There are two points in this article which need further clarification. The first one is related to the argument that Yorgen Fenech was attempting to escape. This has not been proven in court. On the contrary, there are proofs that this is not true insofar as the witness given by the yacht’s captain under oath and at least one text message, clearly state that Yorgen Fenech was intending to return back. Moreover, the evidence presented by the police, related to the assumption that Yorgen Fenech was intending to escape, mentions his uncle Ray Fenech. Therefore, if we assume that this is correct, why haven’t the police questioned Ray Fenech about this hypothetical escape? The fact that this has not occurred after all this time, shows that they do not have a leg to stand on.
But the best part of Edwina Brincat’s article rests in her conclusion where she writes and I quote:
‘Granting bail at this stage would also likely spark a public disturbance in society “that is still waiting for all persons involved [in this murder] to face arraignment”’.
Why should granting bail to Yorgen Fenech spark a public disturbance? Incidentally, Keith Schembri and the rest were, rightly so, granted bail and there was no public disturbance. Nor was there any public disturbance when Melvin Theuma was granted pardon.

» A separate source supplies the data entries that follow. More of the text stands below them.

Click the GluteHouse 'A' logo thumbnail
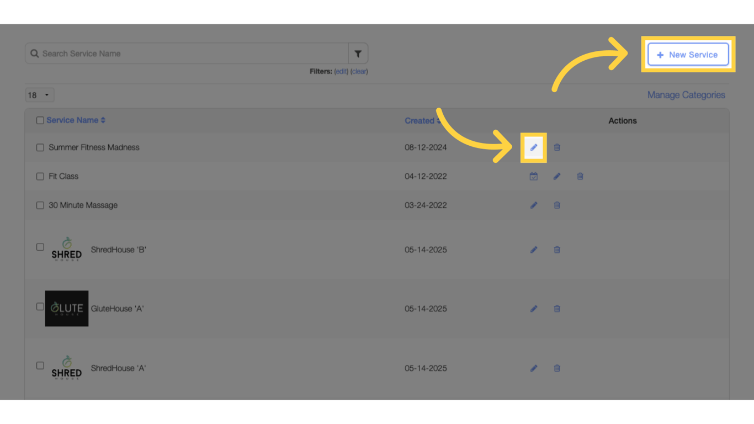The image size is (754, 424). click(x=66, y=309)
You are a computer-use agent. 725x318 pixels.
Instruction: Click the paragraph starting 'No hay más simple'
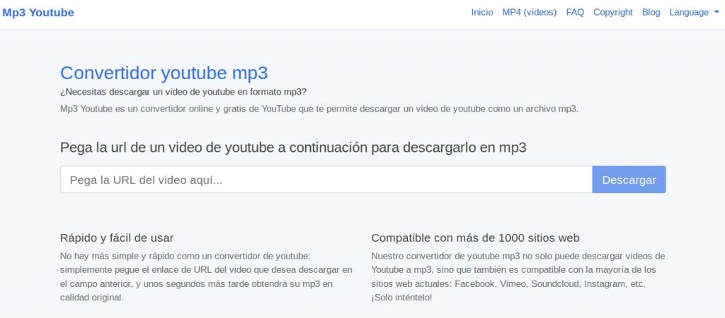tap(205, 269)
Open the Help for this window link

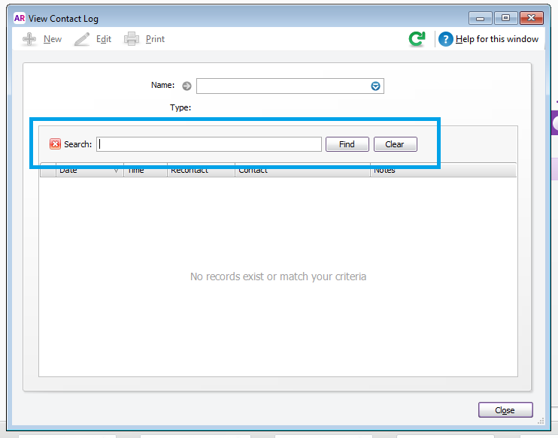tap(497, 39)
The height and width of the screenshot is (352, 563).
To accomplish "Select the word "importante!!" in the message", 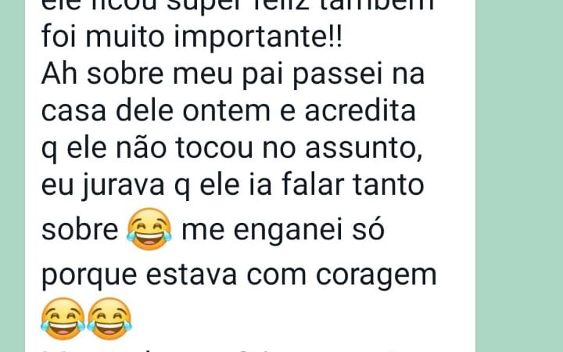I will point(258,38).
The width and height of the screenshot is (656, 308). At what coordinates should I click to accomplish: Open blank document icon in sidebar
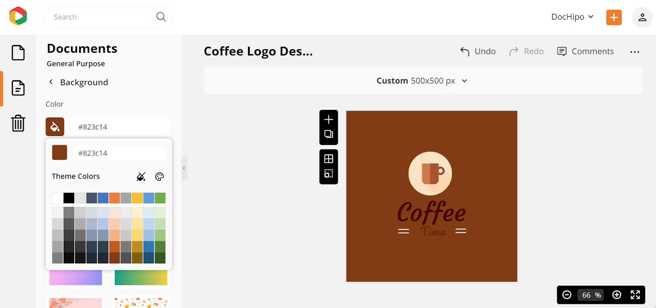click(18, 53)
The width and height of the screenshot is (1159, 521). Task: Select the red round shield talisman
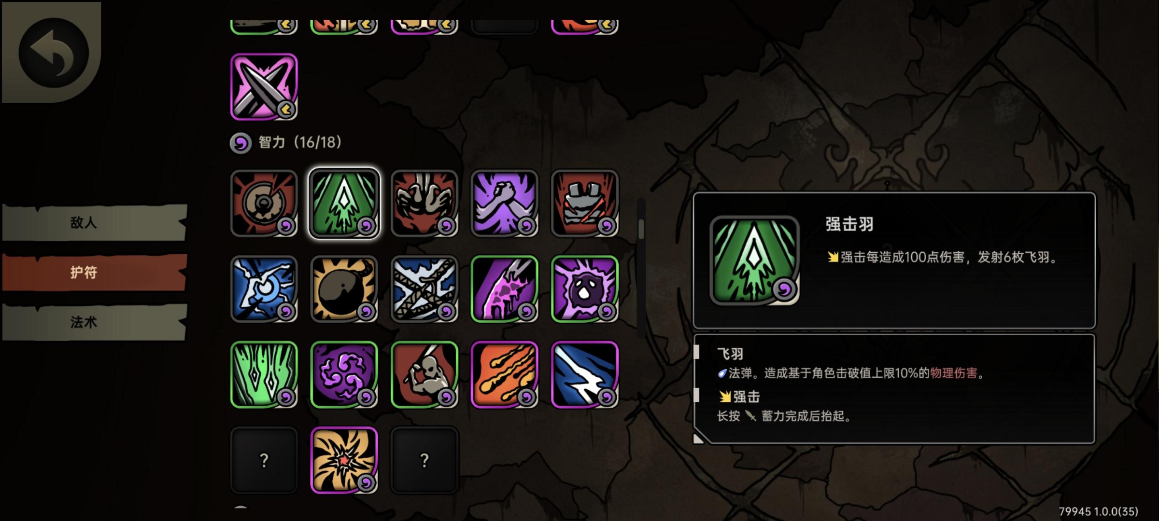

Therefore, why should granting bail to Yorgen Fenech give rise to public disturbance?
It should be pointed out that public disturbances in Malta are being organized by a group of people who are being financed by a leading local company, if not also in tandem with others from abroad. It should be noted that Repubblika, which is one of the organizations behind public disturbances is not operating according to law, as mantained by the Commissioner of Voluntary Organizations.
When justice is solely based on public opinion and protests, it leads to chaos. We have an example in the story of Jesus. He was a victim of a fallacious judgement because it was based on the fear of a public revolt. One needs only to read the Gospel of Mark, Chapter 15, line 15, to understand what the fear of a public outcry can lead to. In the case of Jesus, it led to the condemnation of an innocent man. In Mark’s words:
“And so Pilate, determined to humour the multitude, released Barabbas as they asked, Jesus be scourged, and gave him up to be crucified”.
Pandying to the crowd leads to similar unacceptable injustices.